The UK bank said that although office workers have trudged back to their desks in increasing numbers since late last year "the next stage of working trends will have a marked impact on the economy — both in terms of urban activity and broader economic performance”.

"With offices only half full in most of the developed world, many will be expecting office occupancy to continue to grind higher," the note said.

"However, it’s worth keeping in mind the alternative: that occupancy could be already close to a peak. If it is, we could see further divergence in economic performance and property demand by region, with suburbs and lower-density areas continuing to outperform.”

The report noted that the number of days that employees in different countries wanted to work remotely differed from the number of remote workdays planned by employers.
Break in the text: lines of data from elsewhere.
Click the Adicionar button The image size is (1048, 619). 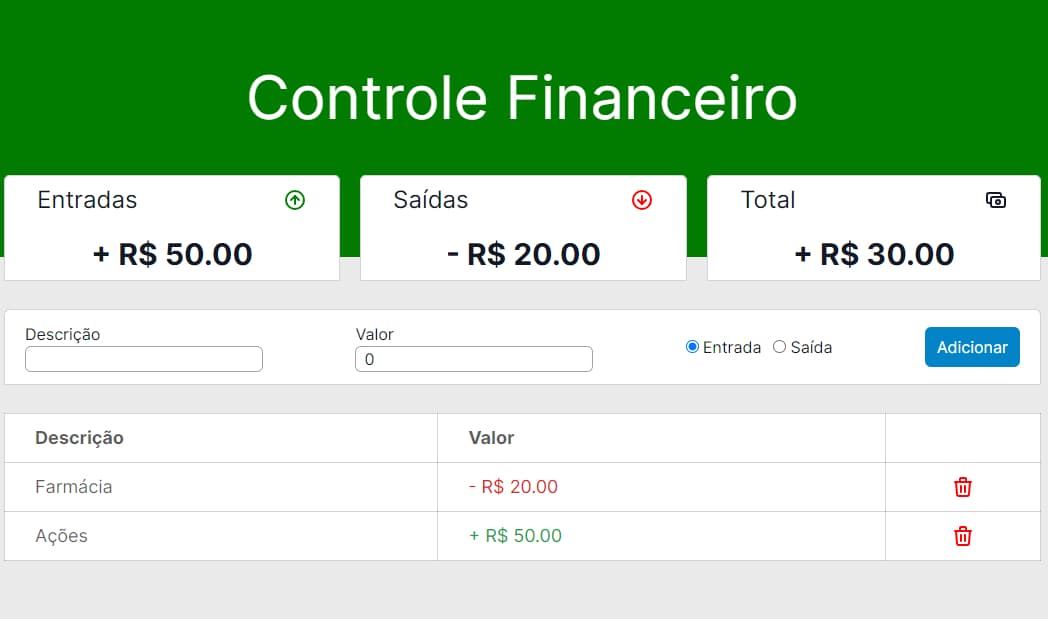pyautogui.click(x=972, y=346)
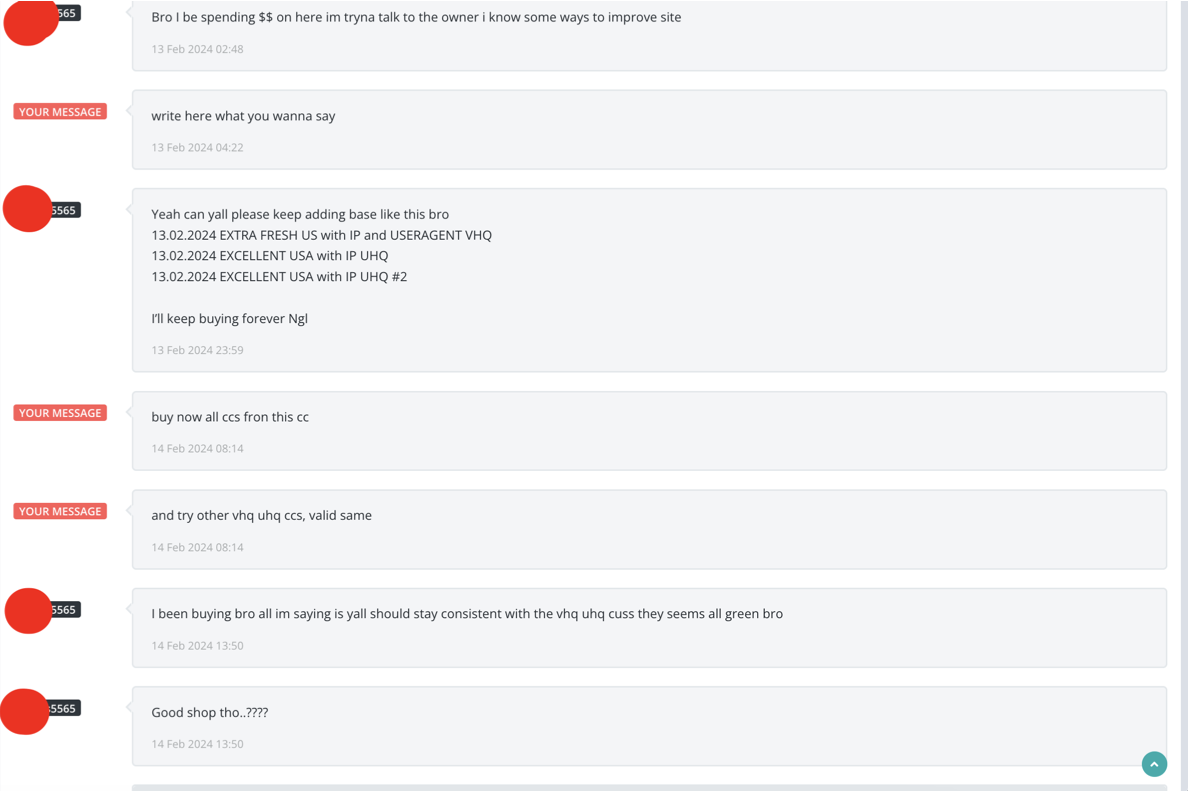Click the "and try other vhq uhq ccs" message
This screenshot has height=791, width=1189.
[261, 515]
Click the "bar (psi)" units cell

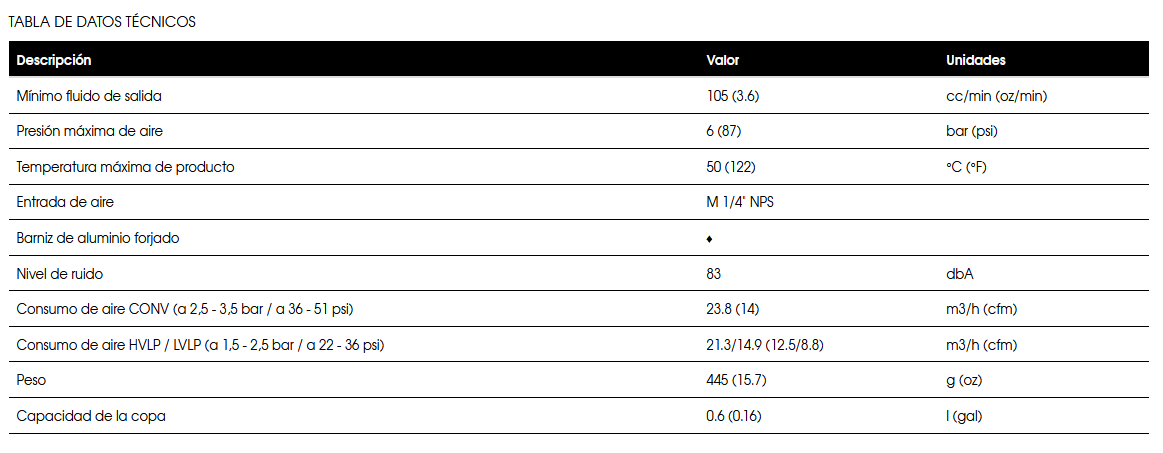[971, 131]
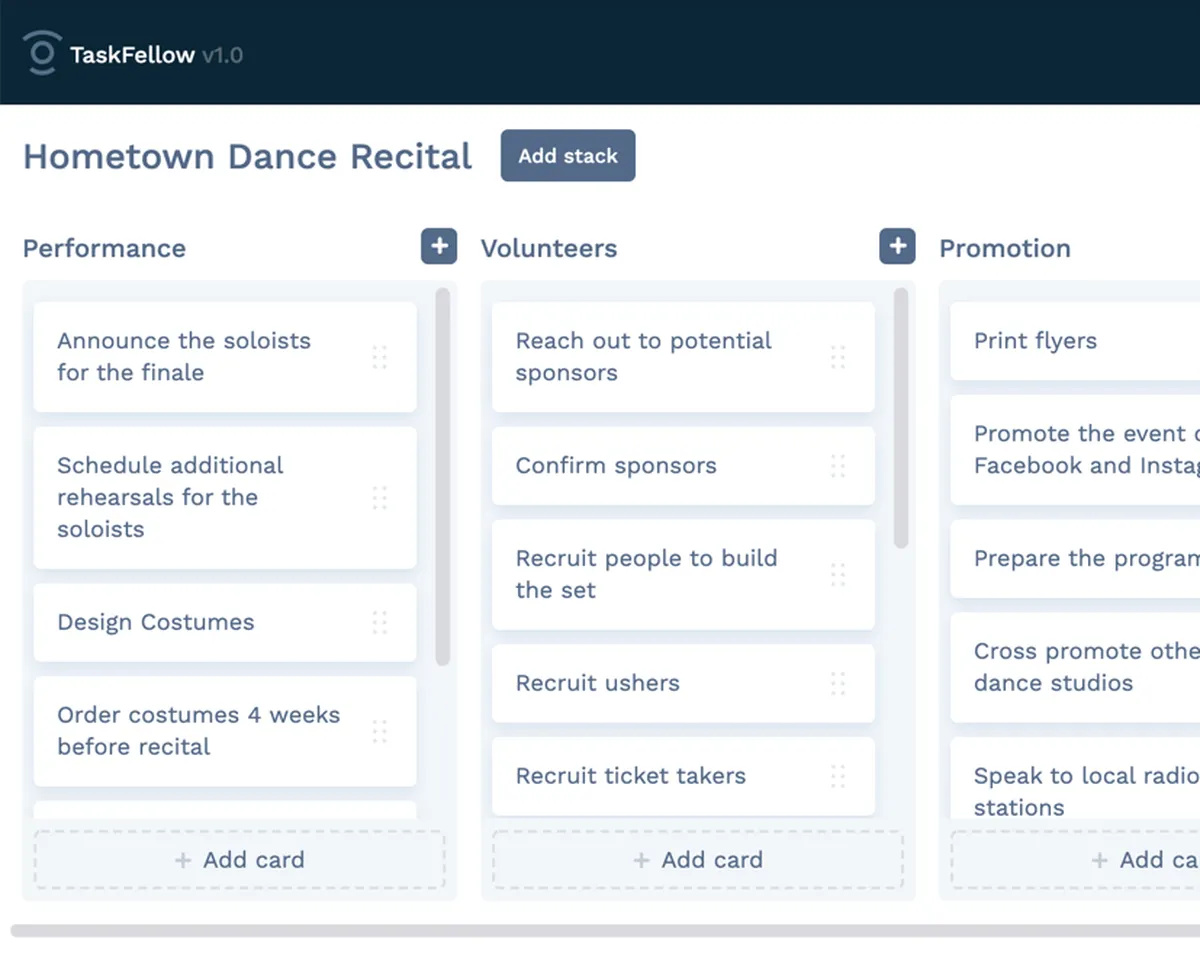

UK workers aspired to spend just under two days at home per week on average, around double the level planned by employers.

The report analysed a number of factors such as transport use in London, and swipecard access in the U.S. to assess the overall pattern of behaviour for office workers. 

In the UK it noted that only 60% of the number of weekday journeys were happening compared to pre-pandemic levels. London’s wider workplace data had ‘edged up’ the bank said, but still stood at a lower level than retail and recreation — people are more willing to travel for fun than work.

The report indicated that office work attendance across Europe and the U.S. had bounced back following the first omicron wave in late 2021 and as the majority of Covid restrictions had eased.

However, HSBC said that in these regions as well the level of activity in offices was way below those shown in other sectors such as leisure, where people had mostly returned to pre-pandemic levels of activity.

“After a bounce-back in urban mobility data in the second half of 2021 as the bulk of Covid-19 restrictions eased, we saw a pull-back at the end of 2021 and the start of 2022 due to the spike in Omicron cases in the U.S. and Europe," the report said. 

“Since then, data on the office return have bounced back to the prevailing levels seen in November, but haven’t moved notably higher.”

HSBC noted that Kastle Systems — whose CEO Haniel Lynn appeared on Bisnow's recent Podcast — provided the “best barometer” of office attendance in the U.S., which the bank said “suggests that across the U.S. office attendance is only back at 40% of its pre-pandemic level and is struggling to go much higher”.

HSBC said that the office trend was “striking when put against the return to leisure activities — where we can see the number of diners, air travellers and event basketball games are back at around 90% of pre-pandemic levels.”

Kastle Systems collates data from swipes of building access cards and publishes weekly barometers of keycard entries into 10 of the largest cities in the U.S. The latest occupancy stood at 39.5% — down slightly on the previous week.